Often patients are challenging because the therapeutic relationship is not strong enough. The therapist may have erred by:
- failing to elicit and respond to the patient's verbal and non-verbal feedback
- failing to grasp the patient's internal reality
- failing to convey his/her understanding
- having poor interpersonal effectiveness, with too much or too little warmth, empathy, concern, confidence, genuineness, and professionalism
- failing to vary his/her therapeutic style according to the needs of the patient
- failing to work collaboratively with the patient
At times, problems stem from the dysfunctional attitudes of therapists:
- "I should never give patients direct advice."
- "I should avoid having patients get upset in session."
- "It's the patients' responsibility to do homework and their fault if they do not do it."
- "Getting negative feedback from patients reflects poorly on me."
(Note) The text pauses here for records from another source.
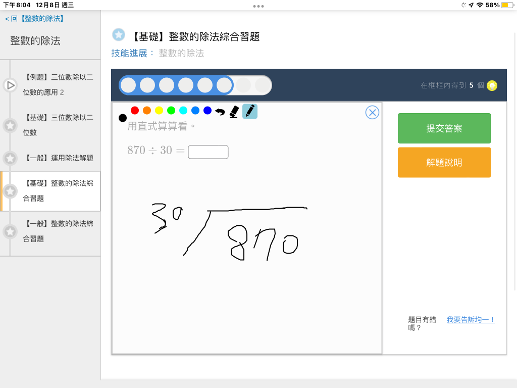Click the star icon for 【一般】運用除法解題
This screenshot has width=517, height=388.
coord(10,158)
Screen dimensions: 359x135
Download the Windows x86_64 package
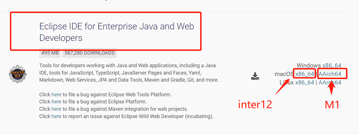coord(332,66)
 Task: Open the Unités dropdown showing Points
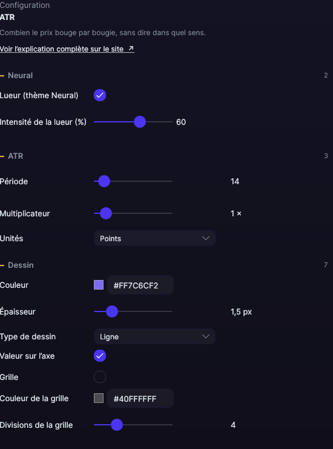[154, 238]
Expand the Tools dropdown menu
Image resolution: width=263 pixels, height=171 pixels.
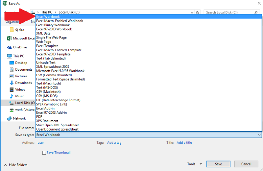pyautogui.click(x=195, y=164)
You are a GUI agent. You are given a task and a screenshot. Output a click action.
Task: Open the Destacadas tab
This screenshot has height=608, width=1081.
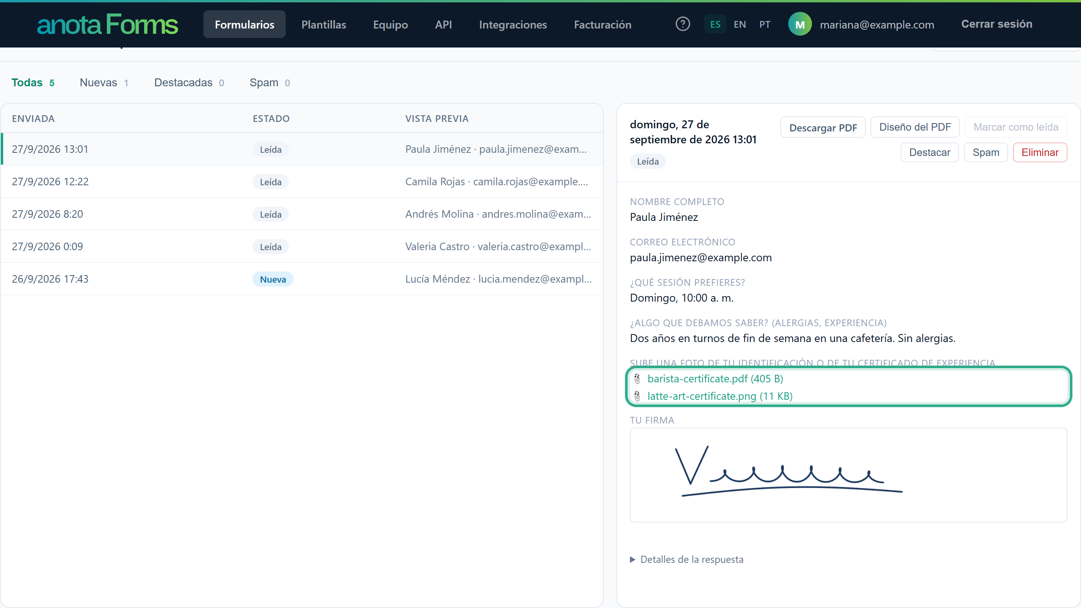[x=189, y=82]
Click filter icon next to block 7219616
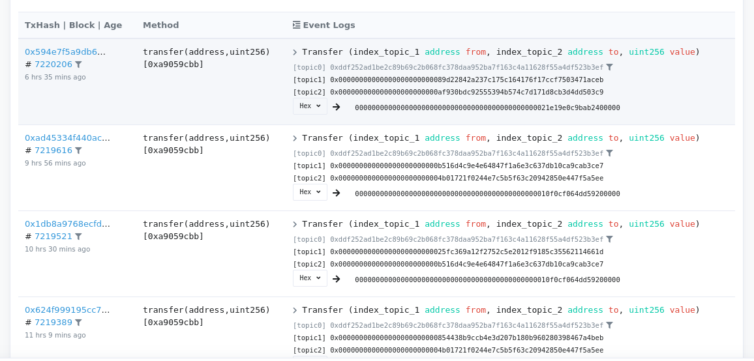754x361 pixels. coord(78,151)
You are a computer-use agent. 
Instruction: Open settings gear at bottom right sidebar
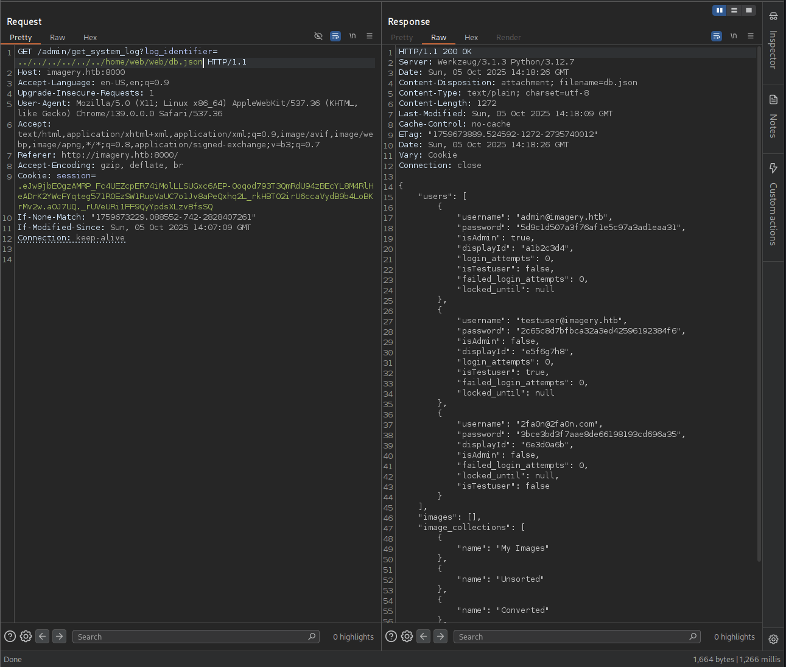pos(773,639)
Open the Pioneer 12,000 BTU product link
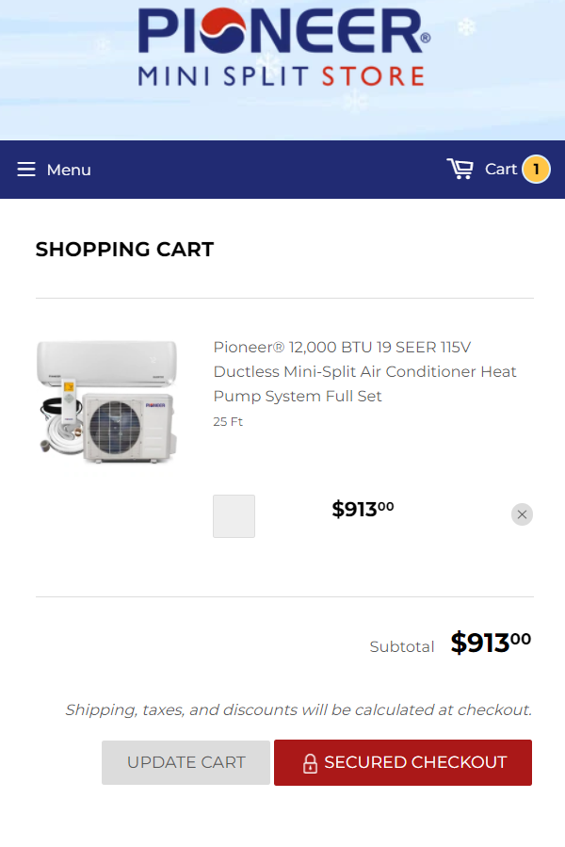Screen dimensions: 565x847 pos(364,371)
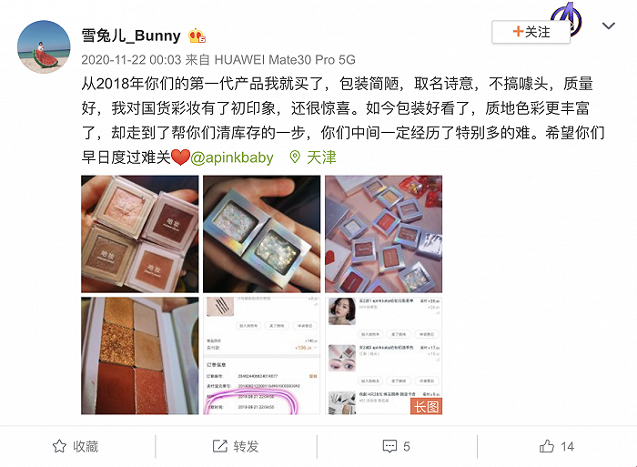Click the 雪兔儿_Bunny profile avatar

point(44,46)
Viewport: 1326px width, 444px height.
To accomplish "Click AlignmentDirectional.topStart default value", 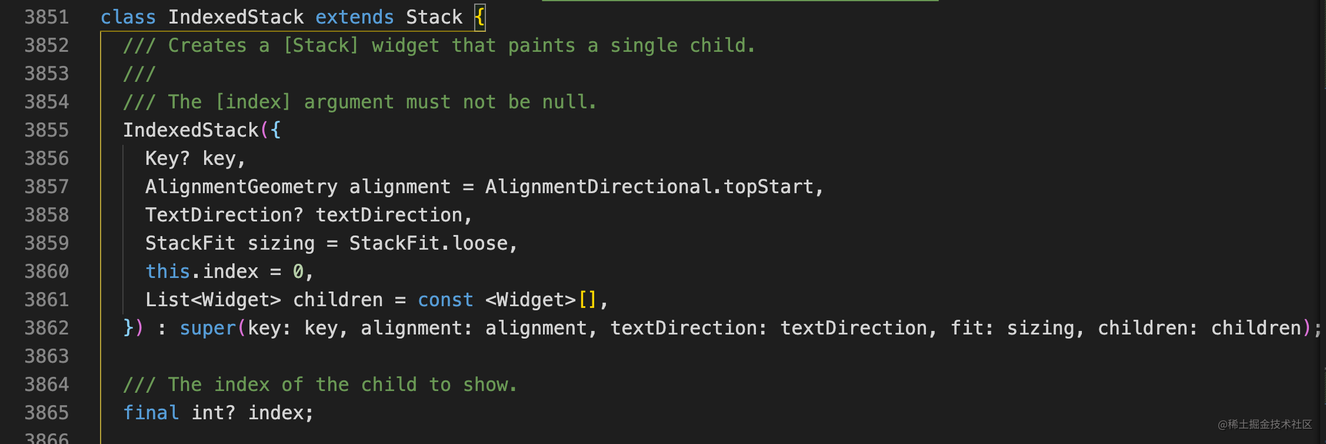I will tap(649, 187).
Sometimes the problem is out of the therapist's control: for example, the patient
- needs more intensive treatment
- has an undiagnosed organic disorder
- is in too damaging an environment
- requires medication or a change in medication
- needs couples of family counseling
Often it is difficult for therapists to step back and specify the problem, much less develop a plan to remediate it. The best source for the therapist may be patients themselves. Asking them what is helpful, and especially what is not helpful, about therapy may provide some answers.